**Task prompt:**
Restate every line of the material that follows, word for word.

-- -- --

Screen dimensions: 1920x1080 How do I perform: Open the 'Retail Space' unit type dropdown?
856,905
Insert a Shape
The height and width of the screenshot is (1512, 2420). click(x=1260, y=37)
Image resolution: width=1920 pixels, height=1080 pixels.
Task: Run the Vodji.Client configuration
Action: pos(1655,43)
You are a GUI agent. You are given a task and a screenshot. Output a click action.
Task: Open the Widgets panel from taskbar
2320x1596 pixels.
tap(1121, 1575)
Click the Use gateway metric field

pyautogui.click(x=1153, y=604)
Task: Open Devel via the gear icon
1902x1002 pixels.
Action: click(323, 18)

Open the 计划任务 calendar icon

-- -- --

**Expected answer:**
Screen dimensions: 1920x1080 How do I perform: Open the 'Retail Space' unit type dropdown?
856,905
Insert a Shape
The height and width of the screenshot is (1512, 2420). click(x=1260, y=37)
Image resolution: width=1920 pixels, height=1080 pixels.
Task: Run the Vodji.Client configuration
Action: pos(1655,43)
You are a GUI agent. You are given a task and a screenshot. Output a click action.
Task: Open the Widgets panel from taskbar
2320x1596 pixels.
tap(1121, 1575)
Click the Use gateway metric field

pyautogui.click(x=1153, y=604)
Task: Open Devel via the gear icon
1902x1002 pixels.
Action: click(323, 18)

Open the 计划任务 calendar icon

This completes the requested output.